The Andersons Report Increased 4Q Income; Nutrients & Industrial Have “Mixed” Quarter

The Andersons Inc. reported fourth-quarter net income attributable to the company of $51.2 million on sales of $3.2 billion, up from the year-ago $9 million and $4.68 billion, respectively. Adjusted EBITDA was up at $135.1 million from the year-ago $103.7 million.

The Andersons said Renewables had an excellent fourth quarter with record ethanol production and strong corn to ethanol yields at the company’s four ethanol plants. In the Trade segment, the company’s eastern grain assets had good results from improving basis after a later harvest coupled with income from drying wet corn.

The Nutrient & Industrial (N&L) had a mixed quarter, the company said, with year-over-year improvement from its ag supply chain product lines.

“With these results, we are reporting a 30% year-over-year improvement in adjusted EBITDA for the quarter, leading to a full year adjusted EBITDA of $405 million, just behind last year’s record of $412 million, and well above our previously disclosed range of $350-$375 million,” said President and CEO Pat Bowe.

“Looking forward, we acknowledge a shift in fundamentals of the commodity markets with increased global stocks,” Bowe continued. “Our mix of North American storage and ethanol production assets and combined with strength in merchandising positions us well to benefit from these market shifts.”

Bowe said the company saw good results from recent investments in ingredients supplied for pet and human consumption. “We are actively pursuing opportunities for growth in the Renewables space, including carbon reduction plans and increased renewable diesel feedstock merchandising,” he noted, adding that the company has “a robust pipeline of opportunities that include both investment in our facilities and M&A with a strong balance sheet to support this growth.”

The Andersons reported full-year net income attributed to the company of $101.2 million on sales of $14.8 billion, down from the year-ago $131.1 million and $17.3 billion. Adjusted EBITDA was $405.1 million compared to 2022’s $412 million.

The N&L segment reported fourth-quarter net income of $1.4 million from continuing operations attributable to the company, down from the year-ago $1.72 million. Adjusted net income for the segment was up at $2.1 million, with the company citing higher volumes of core agriculture products. The company said it remains optimistic for a good spring application season as nutrient prices have stabilized and farm economics should still incentivize application of crop inputs.

“Even with an expected reduction in farmer income, we continue to anticipate solid demand for fertilizer and specialty liquids that we supply our N&L segment,” Bowe told analysts.

“In our turf products lines, we are taking steps to improve our operations and continue to look for further opportunities in this space,” he added. “We continue to explore North American agricultural growth opportunities.”
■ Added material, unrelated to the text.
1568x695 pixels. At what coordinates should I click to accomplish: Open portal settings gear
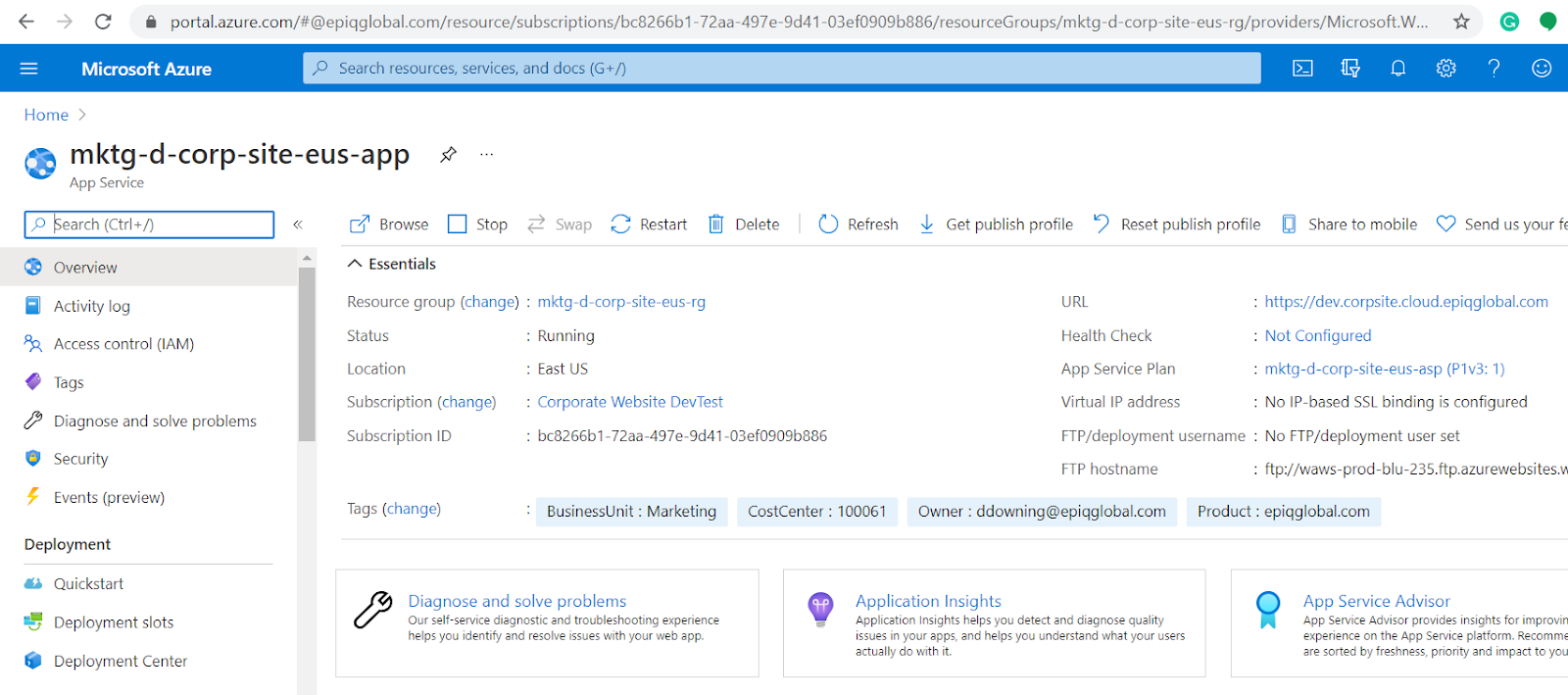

Fourth-quarter N&L results included a $2 million charge relating to a standstill agreement for an acquisition that the company elected not to pursue.

Fourth-quarter N&L sales were down at $205.3 million from the year-ago $255.1 million, while adjusted EBITDA from continuing operations was $11.2 million, up from the year-ago $10.5 million.

Full-year N&L income was $25 million on sales of $943.4 million, down from the year-ago $39.2 million and $1.1 billion. Adjusted EBITDA was $62 million, down from 2022’s $73.1 million.